# Rotary Woofer facts



## rotfan (Feb 19, 2011)

I have owned Eminent Technology's TRW-17 Rotary Woofer for over two years and this 
subwoofer is the most exciting audio product that I have ever owned. Following are
facts about this rotary subwoofer.
1. Response is from 25 hz down to 1 hz.
2. High efficiency at very low frequencies
3. No equalization needed for response to below 1 hz
4. Has enough acoustic output to move an open door .5" between 1 and 5 hz
5. Transient response is near perfect
6. Requires a very large enclosure to absorb fan noise
7. Infinite baffle enclosure to prevent front and back wave cancellation (I use my
entire basement of over 2000 sq. feet
8. The smaller the back venting the lower the efficiency (reduced output)
9. Requires a low pass xover (recommended xover frequency is between 15 and 
25 hz @ 18 db per octave (I use Marchand Electronics rotary woofer controller
which provides an adjustable xover from 15 to 25 hz, 200 watts of power for
pitching the fan blades, gain control, adjustable phase and damping. 
10. Requires a motor controller to adjust the speed of the rotating fan and also 
maintains constant speed when the fan blades are being pitched. This 
controller is used to set the speed of the rotary fan to match the volume of 
one's room. My room is 29' long x 19' wide x 11' high cathedral ceiling and
I use considerably less speed than the maximum.
11. The required opening into the room (minimum is 3' x 3') I use 4' x 4'
12. The enclosure needs to be quite large (I use an 8' long x 4' wide x 4'
high enclosure that is braced, caulked and all the surfaces are lined with 6" fibergalss
insulation. 
13. All the electronics should have excellent very low frequency response to prevent rolloff 
14. The rotary woofer matches the impedance of the air (horn enclosures do the same,
but would be enormous in size with the very low frequencies involved.
15. Requires a 120 vac circuit for fan motor and controller. One can use 240 vac
with the proper controller.


----------



## rotfan (Feb 19, 2011)

Picture of rotary woofer controller by Marchand Electronics


----------



## Warpdrv (Mar 3, 2007)

Whats the chances of an audition...?

I live on the north side of Milwaukee, I'd love to check this thing of beauty out... 
I have hosted speaker and subwoofer GTG's for the masses a few times now, it'd be nice to experience one of these in person...


----------



## Warpdrv (Mar 3, 2007)

What are you running for the 25hz up area ? 
Other equipment list ? 
Gotta be just down right awesome !!!


----------



## rotfan (Feb 19, 2011)

Warpdrv: See my pictures and list of equipment in home theater room pictures under combined audio and home theater.


----------



## Moonfly (Aug 1, 2008)

Lucky lucky fella rotfan. Do you have any videos of it in action, I would love to see the thing in action just to be nosey on how it looks when in operation.


----------



## rotfan (Feb 19, 2011)

Check out Youtube: Just type rotary woofer and you can watch videos of the sub in action


----------



## Zeitgeist (Apr 4, 2009)

Thread moved to Home Audio Subwoofers.

DATA LISTING:
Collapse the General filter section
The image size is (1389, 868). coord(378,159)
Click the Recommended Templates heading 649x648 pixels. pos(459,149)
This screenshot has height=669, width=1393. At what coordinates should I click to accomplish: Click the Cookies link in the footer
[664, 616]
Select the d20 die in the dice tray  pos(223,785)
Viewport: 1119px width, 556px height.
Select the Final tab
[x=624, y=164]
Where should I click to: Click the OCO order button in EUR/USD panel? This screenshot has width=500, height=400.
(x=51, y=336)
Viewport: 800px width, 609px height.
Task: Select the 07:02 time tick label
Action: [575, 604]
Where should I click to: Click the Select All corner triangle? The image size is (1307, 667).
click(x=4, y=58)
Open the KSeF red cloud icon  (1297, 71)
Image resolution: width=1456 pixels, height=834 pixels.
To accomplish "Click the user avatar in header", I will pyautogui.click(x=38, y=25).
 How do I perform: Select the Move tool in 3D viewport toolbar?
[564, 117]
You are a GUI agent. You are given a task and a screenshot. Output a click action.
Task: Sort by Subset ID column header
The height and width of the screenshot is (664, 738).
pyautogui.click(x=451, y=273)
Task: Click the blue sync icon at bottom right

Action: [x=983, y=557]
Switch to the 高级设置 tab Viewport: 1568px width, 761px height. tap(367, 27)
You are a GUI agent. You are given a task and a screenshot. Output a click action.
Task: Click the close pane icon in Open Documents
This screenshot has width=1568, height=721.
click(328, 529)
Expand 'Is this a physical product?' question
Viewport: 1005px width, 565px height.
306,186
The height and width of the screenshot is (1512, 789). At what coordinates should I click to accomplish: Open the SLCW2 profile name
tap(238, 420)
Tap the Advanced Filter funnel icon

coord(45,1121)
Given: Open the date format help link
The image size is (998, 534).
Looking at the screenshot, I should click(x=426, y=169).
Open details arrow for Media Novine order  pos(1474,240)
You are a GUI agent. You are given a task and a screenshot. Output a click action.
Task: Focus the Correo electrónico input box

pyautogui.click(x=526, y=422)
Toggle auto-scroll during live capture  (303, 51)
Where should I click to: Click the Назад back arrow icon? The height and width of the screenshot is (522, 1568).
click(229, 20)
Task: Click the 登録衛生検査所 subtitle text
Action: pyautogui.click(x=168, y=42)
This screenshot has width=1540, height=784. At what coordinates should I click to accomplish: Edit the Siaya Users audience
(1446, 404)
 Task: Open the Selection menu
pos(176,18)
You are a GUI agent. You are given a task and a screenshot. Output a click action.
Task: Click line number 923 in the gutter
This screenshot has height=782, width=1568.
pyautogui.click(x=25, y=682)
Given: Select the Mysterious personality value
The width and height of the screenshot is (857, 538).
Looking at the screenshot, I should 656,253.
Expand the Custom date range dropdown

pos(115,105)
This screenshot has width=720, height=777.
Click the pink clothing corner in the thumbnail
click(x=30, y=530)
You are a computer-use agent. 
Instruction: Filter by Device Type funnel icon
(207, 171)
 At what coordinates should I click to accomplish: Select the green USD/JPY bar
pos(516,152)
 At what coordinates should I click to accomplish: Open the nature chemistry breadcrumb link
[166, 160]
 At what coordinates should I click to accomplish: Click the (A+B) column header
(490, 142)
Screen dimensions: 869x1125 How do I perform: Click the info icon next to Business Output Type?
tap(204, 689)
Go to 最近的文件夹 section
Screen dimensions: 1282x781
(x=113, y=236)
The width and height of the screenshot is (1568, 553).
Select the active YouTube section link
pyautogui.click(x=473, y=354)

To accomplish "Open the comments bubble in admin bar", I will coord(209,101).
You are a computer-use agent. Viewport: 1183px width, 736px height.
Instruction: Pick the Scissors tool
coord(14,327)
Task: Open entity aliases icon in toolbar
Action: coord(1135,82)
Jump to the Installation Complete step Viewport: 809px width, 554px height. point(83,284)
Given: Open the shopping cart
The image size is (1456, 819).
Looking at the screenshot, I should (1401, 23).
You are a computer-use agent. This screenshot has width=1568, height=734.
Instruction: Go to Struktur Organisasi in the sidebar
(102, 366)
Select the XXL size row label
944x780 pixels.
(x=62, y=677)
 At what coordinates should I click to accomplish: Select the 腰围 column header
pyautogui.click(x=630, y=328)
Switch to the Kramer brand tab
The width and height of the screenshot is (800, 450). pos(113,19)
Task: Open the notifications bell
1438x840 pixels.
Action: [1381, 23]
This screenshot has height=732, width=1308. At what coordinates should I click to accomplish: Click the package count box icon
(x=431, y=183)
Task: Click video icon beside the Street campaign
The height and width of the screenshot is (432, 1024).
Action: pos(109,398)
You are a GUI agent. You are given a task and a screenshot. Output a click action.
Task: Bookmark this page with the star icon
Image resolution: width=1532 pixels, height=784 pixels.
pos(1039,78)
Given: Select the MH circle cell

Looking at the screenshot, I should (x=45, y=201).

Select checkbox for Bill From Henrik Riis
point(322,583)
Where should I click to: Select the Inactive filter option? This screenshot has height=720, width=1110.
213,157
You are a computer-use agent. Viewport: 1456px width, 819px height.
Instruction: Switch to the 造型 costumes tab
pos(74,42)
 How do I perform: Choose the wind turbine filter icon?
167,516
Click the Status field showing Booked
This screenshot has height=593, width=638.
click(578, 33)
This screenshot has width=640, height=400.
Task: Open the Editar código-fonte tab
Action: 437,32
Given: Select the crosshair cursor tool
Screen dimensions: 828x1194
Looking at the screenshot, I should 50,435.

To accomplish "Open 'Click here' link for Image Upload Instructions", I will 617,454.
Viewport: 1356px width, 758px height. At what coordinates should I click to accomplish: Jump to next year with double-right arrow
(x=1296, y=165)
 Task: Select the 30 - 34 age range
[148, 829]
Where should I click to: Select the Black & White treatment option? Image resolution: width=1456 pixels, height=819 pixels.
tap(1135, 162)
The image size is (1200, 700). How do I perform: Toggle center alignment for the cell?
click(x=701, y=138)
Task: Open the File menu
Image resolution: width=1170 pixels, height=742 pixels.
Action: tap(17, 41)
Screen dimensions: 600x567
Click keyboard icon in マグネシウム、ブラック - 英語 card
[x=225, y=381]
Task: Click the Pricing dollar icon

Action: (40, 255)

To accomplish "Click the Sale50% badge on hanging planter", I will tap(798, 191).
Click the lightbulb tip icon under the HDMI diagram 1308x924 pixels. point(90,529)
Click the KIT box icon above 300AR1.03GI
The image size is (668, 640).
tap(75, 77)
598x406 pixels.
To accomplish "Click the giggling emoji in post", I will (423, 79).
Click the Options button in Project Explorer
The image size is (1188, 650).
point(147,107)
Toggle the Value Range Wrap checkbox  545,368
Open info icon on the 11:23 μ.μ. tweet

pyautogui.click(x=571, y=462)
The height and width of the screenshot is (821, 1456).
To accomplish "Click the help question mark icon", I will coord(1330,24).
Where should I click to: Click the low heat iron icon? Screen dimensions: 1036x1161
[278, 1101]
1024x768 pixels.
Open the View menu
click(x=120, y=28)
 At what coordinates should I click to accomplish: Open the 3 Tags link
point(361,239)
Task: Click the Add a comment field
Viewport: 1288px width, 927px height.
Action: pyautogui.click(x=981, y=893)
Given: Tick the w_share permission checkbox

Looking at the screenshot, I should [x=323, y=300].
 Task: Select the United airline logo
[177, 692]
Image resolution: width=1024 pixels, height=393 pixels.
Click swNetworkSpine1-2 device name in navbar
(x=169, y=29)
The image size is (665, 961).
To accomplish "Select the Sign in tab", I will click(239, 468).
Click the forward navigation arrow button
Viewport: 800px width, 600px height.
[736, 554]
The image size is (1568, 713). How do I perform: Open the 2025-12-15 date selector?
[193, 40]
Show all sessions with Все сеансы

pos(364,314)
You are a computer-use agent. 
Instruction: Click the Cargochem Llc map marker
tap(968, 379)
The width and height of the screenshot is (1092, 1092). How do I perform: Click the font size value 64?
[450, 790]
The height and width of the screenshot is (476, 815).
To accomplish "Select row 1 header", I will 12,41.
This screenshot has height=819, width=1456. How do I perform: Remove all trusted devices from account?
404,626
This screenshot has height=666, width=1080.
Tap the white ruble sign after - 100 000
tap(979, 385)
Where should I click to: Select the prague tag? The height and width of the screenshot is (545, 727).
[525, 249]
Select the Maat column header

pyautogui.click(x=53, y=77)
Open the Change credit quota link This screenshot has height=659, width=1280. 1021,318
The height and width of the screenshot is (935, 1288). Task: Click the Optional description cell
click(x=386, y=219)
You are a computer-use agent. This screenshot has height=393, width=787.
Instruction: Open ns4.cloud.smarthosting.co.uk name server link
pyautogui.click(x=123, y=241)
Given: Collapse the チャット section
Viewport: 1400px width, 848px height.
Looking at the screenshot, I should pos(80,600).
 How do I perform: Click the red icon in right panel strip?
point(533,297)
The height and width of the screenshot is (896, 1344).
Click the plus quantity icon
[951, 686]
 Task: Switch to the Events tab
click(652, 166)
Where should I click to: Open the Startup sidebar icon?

OBJECTIVE 1:
Answer these questions using the rotary woofer thread.
(a) What frequency range does the subwoofer's response cover?
(b) What are the dimensions of the room where the rotary woofer is used?
(c) Where was the thread moved?
OBJECTIVE 2:
Reproduce the stretch of the rotary woofer thread from "## Moonfly (Aug" through "when in operation.".

WORKED SOLUTION 1:
(a) From 25 hz down to 1 hz.
(b) 29' long x 19' wide x 11' high, with a cathedral ceiling.
(c) Home Audio Subwoofers.

WORKED SOLUTION 2:
## Moonfly (Aug 1, 2008)

Lucky lucky fella rotfan. Do you have any videos of it in action, I would love to see the thing in action just to be nosey on how it looks when in operation.